Hello, I don't mean to bump in, but the patches that Micheal sent fixed my suspend issue on the dell XPS 13(9305). I opened another bug report (https://bugzilla.kernel.org/show_bug.cgi?id=215063) to keep from cluttering this one.
(In reply to Adhitya Mohan from comment #44) Thanks Adhitya. We were waiting on Adam to test the last revision which works on the systems we've tested on and now is confirmed to work for you. May we add a tested-by tag for you to this patch set?
Hi David, I didn't know you have been waiting for me. Which patches do you have on mind? I tested the latest ones from Michael with not success - low_power_idle_system_residency_us was still zero. It's possible there is another problem with this specific notebook.
(In reply to David Box from comment #45) > (In reply to Adhitya Mohan from comment #44) > > Thanks Adhitya. We were waiting on Adam to test the last revision which > works on the systems we've tested on and now is confirmed to work for you. > May we add a tested-by tag for you to this patch set?
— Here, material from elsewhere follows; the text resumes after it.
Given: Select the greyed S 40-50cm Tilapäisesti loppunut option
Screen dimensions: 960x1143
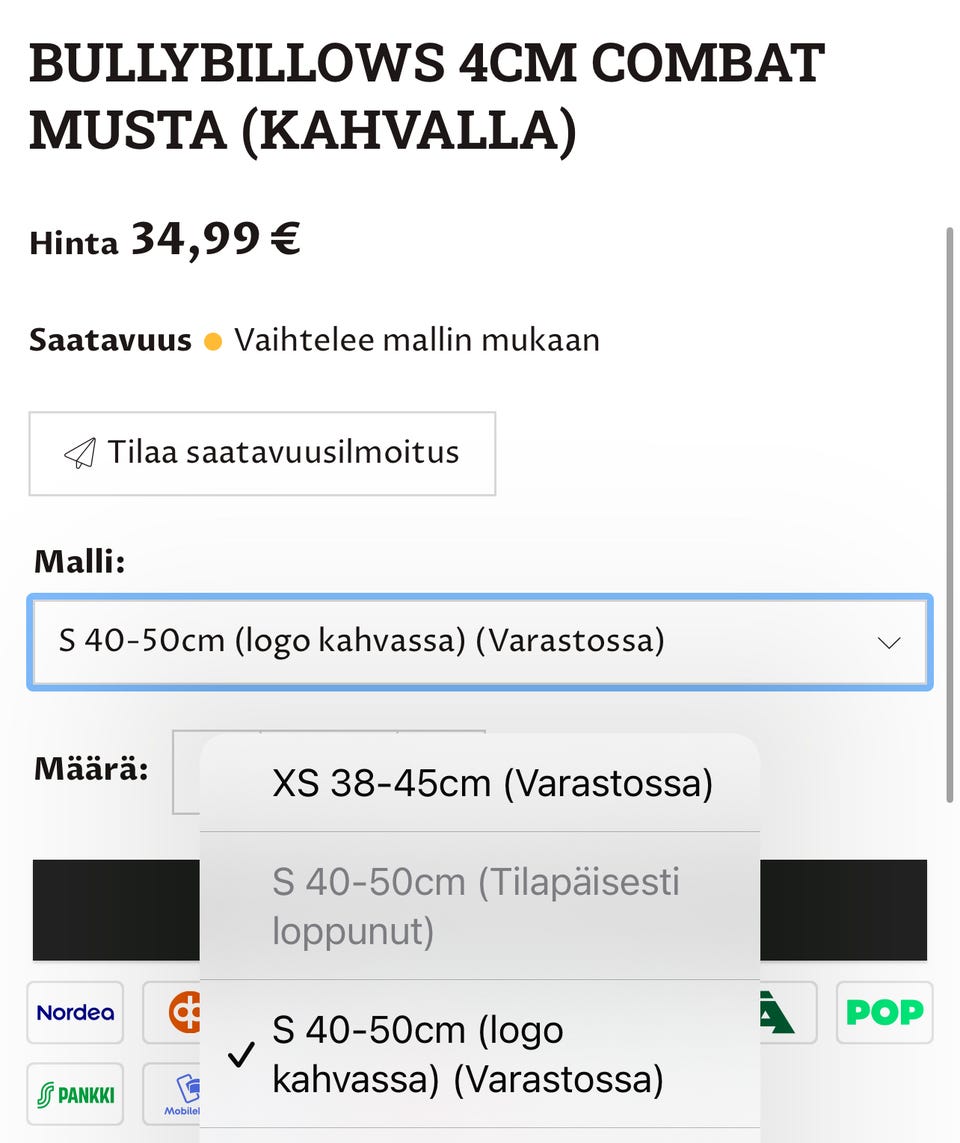Looking at the screenshot, I should (475, 905).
Yes of course, you could see the dmesg and the result of the self test tool, that I posted in my earlier bug report. Happy to help.
(In reply to Adam Štrauch from comment #46) > Hi David, > > I didn't know you have been waiting for me. Which patches do you have on > mind? I tested the latest ones from Michael with not success - > low_power_idle_system_residency_us was still zero. It's possible there is > another problem with this specific notebook. Oh. Well there certainly could be a different issue. I'd run the same script Adhitya ran and see what it says, https://github.com/qwang59/S0ixSelftestTool If you are not able to get S0ix, but lspci shows that ASPM is enabled and LTR is set on both drives, then it's unlikely to be due to VMD.
Hi David, Any idea which release cycle these patches might make it into?
My understanding is that David's work has been merged in v6.3.